Don’t agree with you on colour – lol OK I do but... B&W is fantastic for the right movie, think about Schindler’s List – a movie in the modern colour era that was made in b&w and won Oscars. The story and direction are important and the use of colour or lack of, was about setting a mood.

I agree that the success of 3D has been astonishing. All the movies I've seen recently in 3D have had great gimmicks in them. I loved the closing titles to Despicable Me!!! BUT I feel you forget something... (and this is just a fun debate)
Surround sound is transparent to you in a movie... you don’t notice the fact you have surround sound. No-one ever goes ‘wow the sound in that movie was great but the story was c**p’. Sound is just part of the movie.
Currently 3D is make to try and be different and WOW the audience.
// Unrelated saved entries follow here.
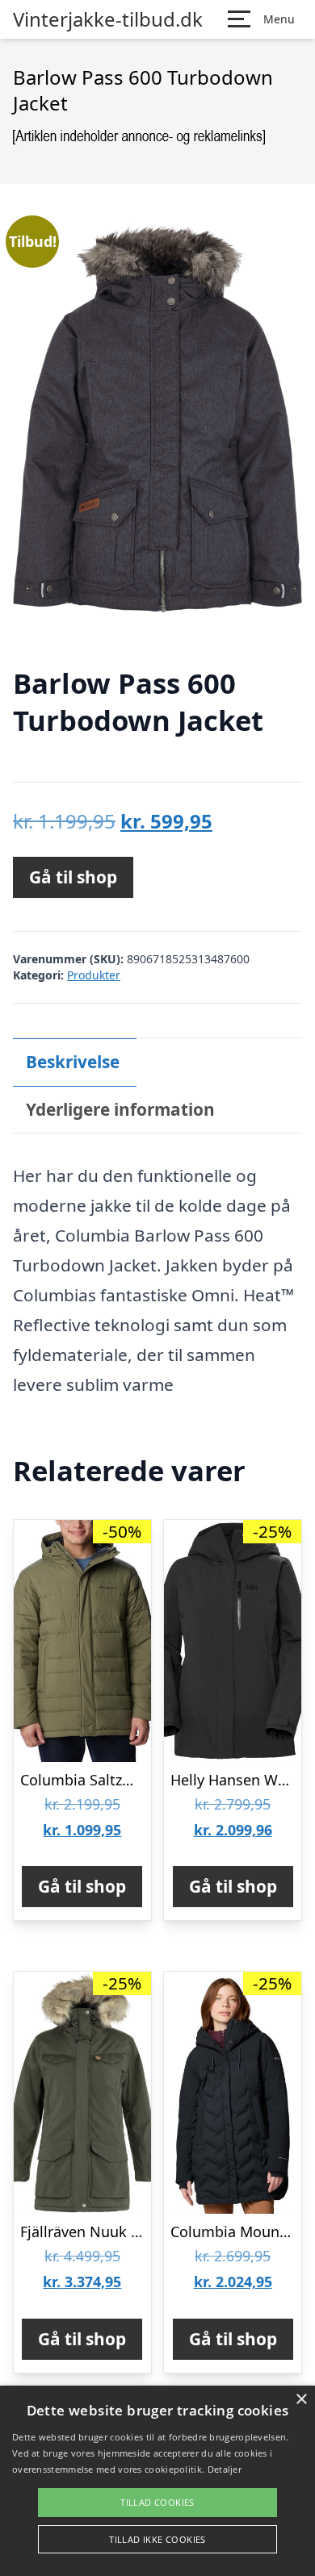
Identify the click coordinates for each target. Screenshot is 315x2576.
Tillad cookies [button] (157, 2502)
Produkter (93, 975)
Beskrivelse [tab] (73, 1061)
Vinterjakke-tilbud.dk (108, 19)
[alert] (157, 2481)
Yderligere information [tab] (120, 1109)
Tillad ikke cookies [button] (157, 2539)
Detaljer (225, 2469)
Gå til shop (73, 877)
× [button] (301, 2400)
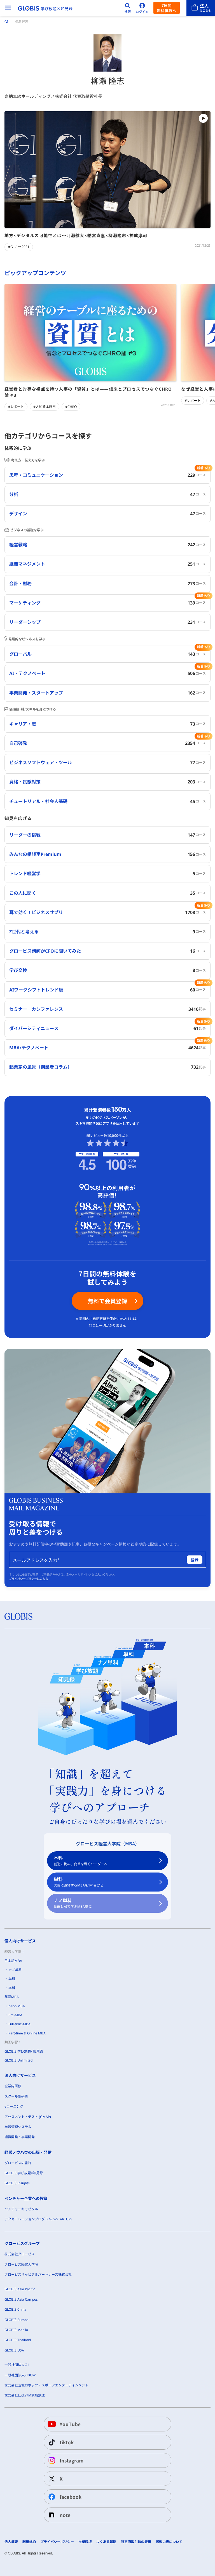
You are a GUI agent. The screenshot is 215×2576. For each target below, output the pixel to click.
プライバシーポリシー (57, 2542)
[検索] (127, 8)
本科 (81, 1860)
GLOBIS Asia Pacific (19, 2289)
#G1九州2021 (18, 246)
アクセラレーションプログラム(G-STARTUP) (38, 2219)
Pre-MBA (15, 2015)
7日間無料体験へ (166, 8)
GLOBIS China (15, 2309)
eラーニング (13, 2106)
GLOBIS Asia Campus (21, 2299)
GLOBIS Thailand (17, 2339)
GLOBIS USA (14, 2350)
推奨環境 (85, 2542)
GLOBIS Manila (16, 2329)
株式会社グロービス (19, 2254)
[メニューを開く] (7, 7)
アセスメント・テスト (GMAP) (27, 2116)
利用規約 (29, 2542)
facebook (70, 2496)
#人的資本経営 (44, 406)
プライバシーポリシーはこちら (28, 1579)
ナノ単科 (73, 1903)
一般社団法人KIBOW (20, 2375)
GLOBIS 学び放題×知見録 (23, 2051)
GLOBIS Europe (16, 2319)
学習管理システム (17, 2126)
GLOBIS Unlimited (18, 2060)
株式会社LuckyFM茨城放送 (24, 2395)
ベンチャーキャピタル (21, 2209)
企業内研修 (12, 2086)
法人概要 (11, 2542)
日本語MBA (13, 1960)
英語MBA (11, 1996)
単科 (79, 1882)
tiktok (67, 2442)
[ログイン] (142, 8)
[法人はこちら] (200, 8)
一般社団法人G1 (16, 2364)
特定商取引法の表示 (136, 2542)
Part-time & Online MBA (27, 2033)
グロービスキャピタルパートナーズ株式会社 (38, 2274)
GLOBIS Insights (17, 2183)
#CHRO (71, 406)
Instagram (71, 2460)
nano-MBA (16, 2006)
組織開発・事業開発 (19, 2137)
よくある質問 (106, 2542)
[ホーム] (6, 21)
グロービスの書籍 (17, 2163)
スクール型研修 (16, 2096)
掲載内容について (169, 2542)
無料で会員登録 (107, 1301)
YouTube (70, 2424)
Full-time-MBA (19, 2024)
I have often heard people say ‘great 3D effects, shame about the movie’. Until directors make 3D transparent to the story and stop treating it as a gimmick, where the effect is used to shout ‘look at me... I’m in 3D’, 3D will just stop wowing the audiences after a while and they will drop back to 2D (as has happened).
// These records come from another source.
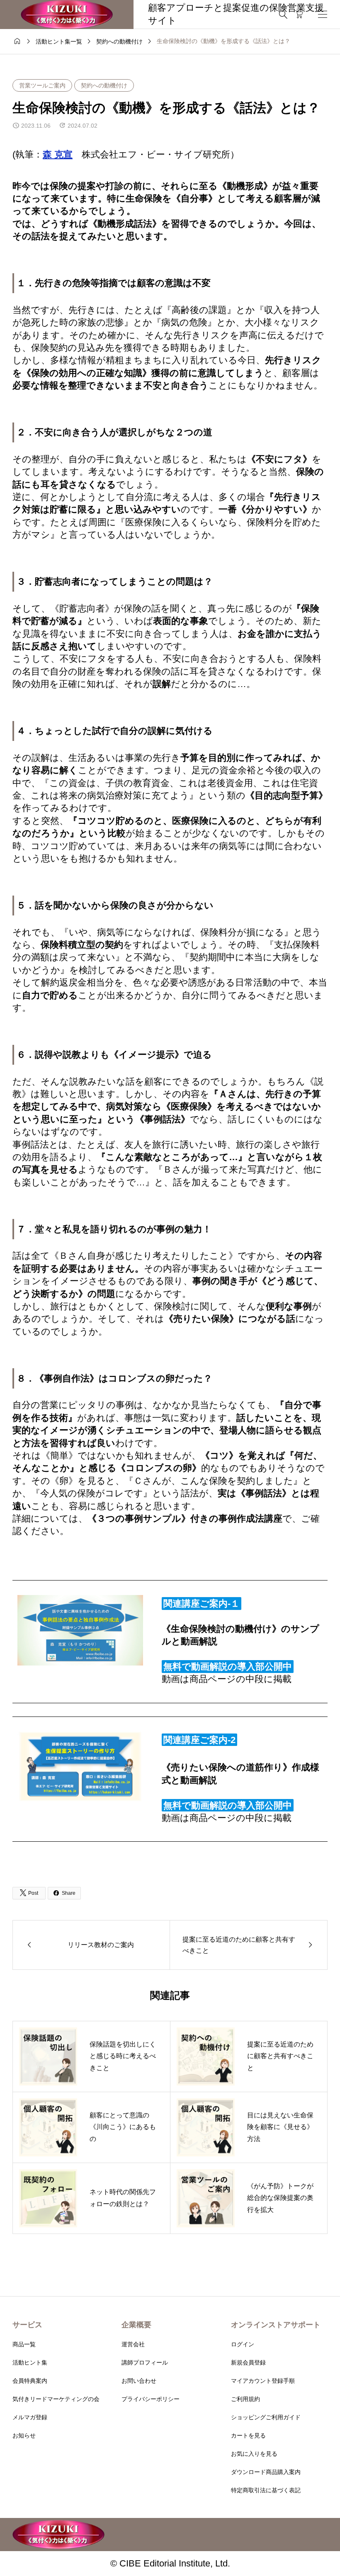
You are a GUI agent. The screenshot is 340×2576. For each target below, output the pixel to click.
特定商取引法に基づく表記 (266, 2490)
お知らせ (24, 2435)
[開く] (323, 14)
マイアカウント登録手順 (263, 2380)
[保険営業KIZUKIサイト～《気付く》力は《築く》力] (67, 14)
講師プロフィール (144, 2362)
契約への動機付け (104, 85)
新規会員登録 (248, 2362)
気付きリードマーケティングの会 (56, 2399)
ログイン (242, 2344)
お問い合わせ (138, 2380)
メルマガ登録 (29, 2417)
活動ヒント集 (29, 2362)
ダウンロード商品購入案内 (266, 2472)
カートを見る (248, 2435)
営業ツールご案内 (42, 85)
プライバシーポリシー (150, 2399)
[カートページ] (299, 14)
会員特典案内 (29, 2380)
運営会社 (133, 2344)
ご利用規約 (245, 2399)
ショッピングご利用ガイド (266, 2417)
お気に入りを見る (254, 2453)
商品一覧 (24, 2344)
One day I do think movies will all be shot in 3D and won’t try to be about the gimmiks, but until then...

Erich said...

Richard sayz...
With this new generation of projectors, all that is required to enable these to do 3D is a change of the lens.

Some of the latest generation projectors are already 3D ready, of course, but when the 3D revolution started a couple of years ago, most of those theatres who already had digital projectors needed to invest in new models with more powerful lamps to compensate for the loss of light inherit to 3D, as well as high gain screens. There are various other costs associated with 3D as well, and there's no question it has been a significant investment for theatres. There's simply no evidence that they're starting to scale back on 3D. The drop in percentages really is to a large extent due to the availability of screens compared to 3D movies in release. As I said earlier, 3D may have hit its ceiling and will now drop to its natural "comfort level", but all this nonsense about people being sick of it, and that it won't be back for another 20 years is just that... nonsense.
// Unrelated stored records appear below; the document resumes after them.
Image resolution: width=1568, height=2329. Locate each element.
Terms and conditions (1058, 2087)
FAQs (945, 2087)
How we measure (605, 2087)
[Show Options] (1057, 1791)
Don’t agree with you on colour – lol OK I do
I accept your surrender. ;)

I agree that the success of 3D has been astonishing. All the movies I've seen recently in 3D have had great gimmicks in them. I loved the closing titles to Despicable Me!!! BUT I feel you forget something... (and this is just a fun debate)
Surround sound is transparent to you in a movie... you don’t notice the fact you have surround sound.

Not anymore, no, but I remember the first time I watched a movie in surround, and it was pretty mind-blowing stuff, and it can still be used to great WOW effect, but it's obviously not nearly as big a deal as 3D.

I agree that all movies will eventually be made in 3D, particularly as 3D production and ticket prices start to come down. At the moment, 3D has to earn the premium people pay for tickets, and to make the inconvenience of the glasses worth it, so it will be used almost exclusively for blockbusters. Documentary nature movies and the sort have embraced 3D for some time, though, and they've been able to use the technology with much more subtlety than your average Hollywood blockbuster. The necessity for glasses means it's still not entirely transparent, but we're getting there. I think the first generation of glasses-free sets are meant to hit the 3D pubs over the coming months.

Jon said...

Brigntness, and price both need to converge with 2D if 3D is to have a long term future.

We have all enjoyed the gimmick, but the novelty is wearing thin and if the PQ (principally brightness) is not as good and it costs more the % choosing it will drop.

ledsam said...

just a thought!!
i've been to a 3D movie and guess what? i didn't see any 3D.
its all because not all people can see 3D from a 2D source as your eyes do not work in 20/20 vision.